Tango turned 4 on Tuesday 24th May. It's hard to believe I've had him 3 1/2 years! He's a rescue, I got him when he was around 7 1/2 months old. We had a little doggie party to celebrate his day! :hello1:

The Birthday Boy! Not terribly happy about his party hat 



























Jazz got into the party spirit too!









"♬♫ Happy Birthday to youuuuuuu.....♬♫ "



























Except for the party hats, the dogs had a good time. Eating freeze dried chicken treats and canned dog food is a very special treat!


----------



## michele (Jan 12, 2009)

oh bless him ,happy belated birthday


----------



## chideb (Jan 29, 2008)

*Happy Birthday sweetheart!!*


----------



## efinishya (Nov 2, 2010)

Happy belated birthday Tango. You are sooo cute.


----------



## hershey109 (Jan 11, 2011)

Happy Birthday Tango!!


----------



## bayoumah (Nov 30, 2010)

hi happy 4 year old day to you tango and many more i think jazz had the most fun at her brothers party haha


----------



## coccomummy (May 3, 2011)

happy birthday looks like they had a fab time


----------



## LadyJ (Aug 20, 2010)

Aw, how cute! Happy birthday, Tango.

Jeanette


----------



## jan896 (Dec 9, 2009)

Happy Birthday Tango!


----------



## jesuschick (Dec 5, 2010)

Happy Birthday, handsome!! What sweethearts they are!!


----------



## Deerboy's Momma (May 23, 2011)

This could easily be the most adorable thing I see all day...he is just NOT having that hat.


----------



## Tink (Oct 14, 2009)

Deerboy's Momma said:


> This could easily be the most adorable thing I see all day...*he is just NOT having that hat.*


You are exactly right lol! 

But he's a smart little cookie, he KNEW that getting the delicious food he smelled was contingent on me being able to get the pictures I wanted.


----------



## mooberry (Jan 31, 2011)

Happy belated birthday sweetie!


----------



## Deerboy's Momma (May 23, 2011)

Tink said:


> You are exactly right lol!
> 
> But he's a smart little cookie, he KNEW that getting the delicious food he smelled was contingent on me being able to get the pictures I wanted.

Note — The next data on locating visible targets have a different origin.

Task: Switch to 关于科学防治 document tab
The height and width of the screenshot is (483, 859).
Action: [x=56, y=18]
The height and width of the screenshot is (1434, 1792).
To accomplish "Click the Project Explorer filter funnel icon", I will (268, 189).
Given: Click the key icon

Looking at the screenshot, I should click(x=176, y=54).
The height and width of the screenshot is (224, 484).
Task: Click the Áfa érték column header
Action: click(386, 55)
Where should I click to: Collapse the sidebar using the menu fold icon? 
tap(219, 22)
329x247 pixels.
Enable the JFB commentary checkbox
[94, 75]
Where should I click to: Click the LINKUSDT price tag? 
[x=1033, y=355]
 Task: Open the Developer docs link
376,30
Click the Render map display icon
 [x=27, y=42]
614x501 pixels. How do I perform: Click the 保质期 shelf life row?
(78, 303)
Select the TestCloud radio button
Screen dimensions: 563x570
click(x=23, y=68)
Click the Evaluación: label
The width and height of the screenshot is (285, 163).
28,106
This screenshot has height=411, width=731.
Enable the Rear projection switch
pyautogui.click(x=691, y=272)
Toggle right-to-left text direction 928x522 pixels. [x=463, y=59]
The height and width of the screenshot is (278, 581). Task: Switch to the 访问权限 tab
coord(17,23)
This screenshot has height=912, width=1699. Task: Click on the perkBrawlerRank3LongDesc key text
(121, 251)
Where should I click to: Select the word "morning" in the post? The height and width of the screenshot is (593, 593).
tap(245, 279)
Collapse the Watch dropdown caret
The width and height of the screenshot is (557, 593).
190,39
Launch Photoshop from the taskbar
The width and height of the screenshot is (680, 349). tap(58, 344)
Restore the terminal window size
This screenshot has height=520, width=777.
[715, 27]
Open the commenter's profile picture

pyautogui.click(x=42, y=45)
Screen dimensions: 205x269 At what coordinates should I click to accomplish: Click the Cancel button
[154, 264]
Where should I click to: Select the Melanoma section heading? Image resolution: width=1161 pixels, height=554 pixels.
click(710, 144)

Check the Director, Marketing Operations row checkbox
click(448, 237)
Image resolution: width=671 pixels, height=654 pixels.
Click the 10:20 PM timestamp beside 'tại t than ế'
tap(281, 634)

LMAO, they are such lil' stinkers some times (most of the time? Definitely most of the time on my end!)...I swear, if chis weren't so darn cute, they'd be in a lot more trouble! xD


----------



## Claudinha (May 13, 2011)

Lateee Happy Birthday Tango !!!


----------



## Ness♥Bella (Oct 13, 2010)

Love those pics! Happy b-day Tango!


----------



## liss77 (Feb 9, 2011)

Happy Belated Birthday Tango, you big boy. Looks like Mummy spoiled you & I'm sure you deserve it!


----------



## rms3402 (Dec 2, 2010)

HAPPY belated BIRTHDAY TANGO!!  You are toooooo cute! Your sister too!!


----------